● **EXERCISE INSTRUCTIONS**
From the line containing "1766x994 pixels. Task: Open" to the last line of the records below, repeat every line exactly and add nothing else.
*** ENTRIES PROVIDED Section Begins ***
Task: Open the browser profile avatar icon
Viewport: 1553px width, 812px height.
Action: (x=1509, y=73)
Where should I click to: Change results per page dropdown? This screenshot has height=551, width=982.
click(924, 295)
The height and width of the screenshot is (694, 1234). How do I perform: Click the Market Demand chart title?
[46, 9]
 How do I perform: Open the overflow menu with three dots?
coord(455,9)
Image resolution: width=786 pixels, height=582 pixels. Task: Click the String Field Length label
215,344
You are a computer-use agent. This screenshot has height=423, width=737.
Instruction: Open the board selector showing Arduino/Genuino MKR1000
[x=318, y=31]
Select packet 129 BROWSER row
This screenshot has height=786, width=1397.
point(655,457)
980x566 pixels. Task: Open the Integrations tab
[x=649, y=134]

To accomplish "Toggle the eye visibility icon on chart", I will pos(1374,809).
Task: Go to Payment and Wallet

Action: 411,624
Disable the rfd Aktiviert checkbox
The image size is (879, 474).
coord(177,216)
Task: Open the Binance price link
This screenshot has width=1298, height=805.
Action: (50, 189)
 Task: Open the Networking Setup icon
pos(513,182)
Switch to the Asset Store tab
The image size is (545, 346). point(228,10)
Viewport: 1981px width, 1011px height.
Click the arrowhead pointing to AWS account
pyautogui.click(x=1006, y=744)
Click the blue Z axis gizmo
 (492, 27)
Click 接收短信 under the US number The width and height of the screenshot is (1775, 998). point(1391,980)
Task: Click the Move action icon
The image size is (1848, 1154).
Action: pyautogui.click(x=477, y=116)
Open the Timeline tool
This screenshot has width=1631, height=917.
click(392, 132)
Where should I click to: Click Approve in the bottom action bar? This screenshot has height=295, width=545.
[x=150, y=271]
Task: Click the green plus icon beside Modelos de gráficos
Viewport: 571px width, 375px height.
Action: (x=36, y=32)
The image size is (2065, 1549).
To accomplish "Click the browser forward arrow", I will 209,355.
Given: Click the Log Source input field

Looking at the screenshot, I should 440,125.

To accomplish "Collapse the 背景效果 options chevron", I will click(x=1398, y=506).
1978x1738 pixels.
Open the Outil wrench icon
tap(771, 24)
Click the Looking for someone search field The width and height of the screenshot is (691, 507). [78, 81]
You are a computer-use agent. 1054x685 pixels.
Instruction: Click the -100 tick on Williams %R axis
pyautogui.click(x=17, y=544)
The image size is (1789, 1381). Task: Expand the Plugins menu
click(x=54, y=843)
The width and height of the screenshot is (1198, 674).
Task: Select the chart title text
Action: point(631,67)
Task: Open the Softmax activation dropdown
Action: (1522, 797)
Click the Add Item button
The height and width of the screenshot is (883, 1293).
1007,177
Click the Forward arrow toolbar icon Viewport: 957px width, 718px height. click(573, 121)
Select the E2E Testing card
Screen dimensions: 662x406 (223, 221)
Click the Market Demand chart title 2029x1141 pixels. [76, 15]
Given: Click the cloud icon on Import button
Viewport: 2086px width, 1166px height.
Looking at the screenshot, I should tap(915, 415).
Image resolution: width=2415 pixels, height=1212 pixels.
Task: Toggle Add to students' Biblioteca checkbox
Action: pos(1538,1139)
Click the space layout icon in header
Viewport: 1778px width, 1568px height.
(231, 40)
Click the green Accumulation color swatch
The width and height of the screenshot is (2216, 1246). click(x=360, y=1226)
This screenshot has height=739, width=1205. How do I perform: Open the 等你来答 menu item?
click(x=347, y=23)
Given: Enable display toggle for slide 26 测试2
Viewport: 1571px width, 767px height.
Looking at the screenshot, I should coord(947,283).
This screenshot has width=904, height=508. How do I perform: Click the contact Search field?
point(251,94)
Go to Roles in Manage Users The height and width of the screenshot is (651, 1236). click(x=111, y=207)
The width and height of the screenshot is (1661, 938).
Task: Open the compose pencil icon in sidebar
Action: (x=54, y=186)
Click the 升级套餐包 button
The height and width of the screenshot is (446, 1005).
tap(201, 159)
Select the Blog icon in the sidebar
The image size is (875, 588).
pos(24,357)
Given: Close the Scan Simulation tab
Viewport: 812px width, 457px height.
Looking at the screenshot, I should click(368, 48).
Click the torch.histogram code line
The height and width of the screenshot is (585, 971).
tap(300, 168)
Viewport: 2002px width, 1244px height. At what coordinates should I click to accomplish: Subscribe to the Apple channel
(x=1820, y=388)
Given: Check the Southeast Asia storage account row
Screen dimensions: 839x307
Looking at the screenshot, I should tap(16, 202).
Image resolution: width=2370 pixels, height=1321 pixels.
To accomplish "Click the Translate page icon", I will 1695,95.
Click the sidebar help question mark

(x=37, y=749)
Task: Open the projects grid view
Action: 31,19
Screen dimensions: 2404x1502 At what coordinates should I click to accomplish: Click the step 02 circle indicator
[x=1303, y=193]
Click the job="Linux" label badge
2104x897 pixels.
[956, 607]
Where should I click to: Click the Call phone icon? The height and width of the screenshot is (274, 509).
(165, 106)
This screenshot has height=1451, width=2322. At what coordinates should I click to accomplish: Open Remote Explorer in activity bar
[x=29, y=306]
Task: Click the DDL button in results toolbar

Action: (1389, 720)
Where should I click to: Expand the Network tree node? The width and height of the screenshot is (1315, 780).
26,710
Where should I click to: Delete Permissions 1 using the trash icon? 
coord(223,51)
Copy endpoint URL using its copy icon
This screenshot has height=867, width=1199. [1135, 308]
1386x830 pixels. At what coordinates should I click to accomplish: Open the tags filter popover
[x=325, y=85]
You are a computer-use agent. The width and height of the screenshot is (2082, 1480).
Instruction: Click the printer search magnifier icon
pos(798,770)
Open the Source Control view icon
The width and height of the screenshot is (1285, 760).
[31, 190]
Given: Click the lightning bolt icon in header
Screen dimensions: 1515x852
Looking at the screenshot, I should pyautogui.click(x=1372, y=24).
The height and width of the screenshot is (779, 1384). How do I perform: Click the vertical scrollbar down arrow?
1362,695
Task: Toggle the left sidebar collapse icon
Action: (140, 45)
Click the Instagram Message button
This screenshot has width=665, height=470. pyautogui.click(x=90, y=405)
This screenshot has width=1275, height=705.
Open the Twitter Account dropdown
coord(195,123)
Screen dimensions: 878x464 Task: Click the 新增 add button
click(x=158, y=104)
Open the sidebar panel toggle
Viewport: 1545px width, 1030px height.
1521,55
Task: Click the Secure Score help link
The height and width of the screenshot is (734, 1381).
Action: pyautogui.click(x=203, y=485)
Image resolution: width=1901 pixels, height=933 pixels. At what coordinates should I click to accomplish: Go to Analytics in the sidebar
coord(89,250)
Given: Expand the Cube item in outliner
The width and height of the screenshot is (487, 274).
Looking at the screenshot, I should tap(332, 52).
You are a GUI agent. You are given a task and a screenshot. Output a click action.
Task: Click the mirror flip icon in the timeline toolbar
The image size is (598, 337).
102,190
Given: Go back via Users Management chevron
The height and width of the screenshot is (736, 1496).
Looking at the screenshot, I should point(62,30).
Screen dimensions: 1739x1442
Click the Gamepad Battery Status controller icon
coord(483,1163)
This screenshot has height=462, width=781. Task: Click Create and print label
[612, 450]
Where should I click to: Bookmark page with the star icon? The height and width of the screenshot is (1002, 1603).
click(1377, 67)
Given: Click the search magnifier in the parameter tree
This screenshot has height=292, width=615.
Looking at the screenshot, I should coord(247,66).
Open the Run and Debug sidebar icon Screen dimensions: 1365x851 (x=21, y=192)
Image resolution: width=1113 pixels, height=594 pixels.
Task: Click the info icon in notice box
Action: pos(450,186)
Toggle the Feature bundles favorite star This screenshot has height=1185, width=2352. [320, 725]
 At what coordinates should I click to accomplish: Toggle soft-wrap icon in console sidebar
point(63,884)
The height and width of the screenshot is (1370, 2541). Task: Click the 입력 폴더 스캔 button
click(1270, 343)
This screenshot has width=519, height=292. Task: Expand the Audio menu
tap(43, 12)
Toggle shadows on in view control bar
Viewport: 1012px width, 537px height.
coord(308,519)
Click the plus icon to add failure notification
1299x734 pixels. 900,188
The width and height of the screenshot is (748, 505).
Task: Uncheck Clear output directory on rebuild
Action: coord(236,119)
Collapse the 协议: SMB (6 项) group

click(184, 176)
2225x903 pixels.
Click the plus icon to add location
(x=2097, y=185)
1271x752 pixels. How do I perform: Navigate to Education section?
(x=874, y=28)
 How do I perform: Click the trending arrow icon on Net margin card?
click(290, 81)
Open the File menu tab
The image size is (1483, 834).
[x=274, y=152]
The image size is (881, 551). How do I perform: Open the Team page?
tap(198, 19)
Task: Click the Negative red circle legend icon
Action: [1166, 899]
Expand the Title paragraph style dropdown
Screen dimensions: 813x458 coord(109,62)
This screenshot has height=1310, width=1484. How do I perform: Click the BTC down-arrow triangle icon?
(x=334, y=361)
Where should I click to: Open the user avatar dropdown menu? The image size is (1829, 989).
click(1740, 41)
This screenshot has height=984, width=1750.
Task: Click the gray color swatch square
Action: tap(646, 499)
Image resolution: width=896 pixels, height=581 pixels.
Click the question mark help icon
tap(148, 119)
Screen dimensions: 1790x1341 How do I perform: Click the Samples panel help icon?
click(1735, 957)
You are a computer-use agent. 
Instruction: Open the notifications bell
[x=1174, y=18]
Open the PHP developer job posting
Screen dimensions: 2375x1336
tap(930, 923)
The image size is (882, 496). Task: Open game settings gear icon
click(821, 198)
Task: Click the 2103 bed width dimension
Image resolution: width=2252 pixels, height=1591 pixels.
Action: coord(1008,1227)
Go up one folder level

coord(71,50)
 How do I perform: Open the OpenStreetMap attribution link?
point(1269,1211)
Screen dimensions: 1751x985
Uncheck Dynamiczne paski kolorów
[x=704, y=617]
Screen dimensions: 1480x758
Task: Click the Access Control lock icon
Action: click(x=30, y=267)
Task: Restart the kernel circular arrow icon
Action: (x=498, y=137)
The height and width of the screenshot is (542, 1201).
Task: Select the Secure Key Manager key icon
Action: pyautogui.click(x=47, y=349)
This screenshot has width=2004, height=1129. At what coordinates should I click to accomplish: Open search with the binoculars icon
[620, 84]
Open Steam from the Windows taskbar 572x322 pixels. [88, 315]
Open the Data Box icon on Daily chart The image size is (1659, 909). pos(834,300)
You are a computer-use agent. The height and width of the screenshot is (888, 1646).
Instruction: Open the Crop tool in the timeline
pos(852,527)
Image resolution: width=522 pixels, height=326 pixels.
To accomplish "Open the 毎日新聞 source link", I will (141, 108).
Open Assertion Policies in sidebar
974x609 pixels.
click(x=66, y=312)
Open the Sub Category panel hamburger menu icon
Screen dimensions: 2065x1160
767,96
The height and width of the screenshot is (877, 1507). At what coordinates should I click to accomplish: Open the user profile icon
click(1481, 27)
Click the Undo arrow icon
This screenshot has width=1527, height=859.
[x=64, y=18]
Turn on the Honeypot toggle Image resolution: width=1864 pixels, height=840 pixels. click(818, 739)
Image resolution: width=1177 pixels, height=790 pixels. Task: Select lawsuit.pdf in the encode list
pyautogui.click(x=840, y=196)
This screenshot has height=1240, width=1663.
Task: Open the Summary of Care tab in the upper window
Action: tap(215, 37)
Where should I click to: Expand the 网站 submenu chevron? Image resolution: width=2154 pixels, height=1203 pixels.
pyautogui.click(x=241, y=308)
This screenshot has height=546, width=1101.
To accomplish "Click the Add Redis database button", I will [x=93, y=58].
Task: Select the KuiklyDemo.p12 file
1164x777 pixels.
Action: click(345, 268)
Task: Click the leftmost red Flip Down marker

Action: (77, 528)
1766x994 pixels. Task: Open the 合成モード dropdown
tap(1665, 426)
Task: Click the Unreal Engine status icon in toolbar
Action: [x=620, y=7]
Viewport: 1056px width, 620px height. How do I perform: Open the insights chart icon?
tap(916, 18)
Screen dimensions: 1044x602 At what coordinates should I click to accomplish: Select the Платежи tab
*** ENTRIES PROVIDED Section Ends ***
● **WRITTEN SOLUTION**
1766x994 pixels. Task: Open the 合成モード dropdown
tap(1665, 426)
Task: Click the Unreal Engine status icon in toolbar
Action: [x=620, y=7]
Viewport: 1056px width, 620px height. How do I perform: Open the insights chart icon?
tap(916, 18)
Screen dimensions: 1044x602 At what coordinates should I click to accomplish: Select the Платежи tab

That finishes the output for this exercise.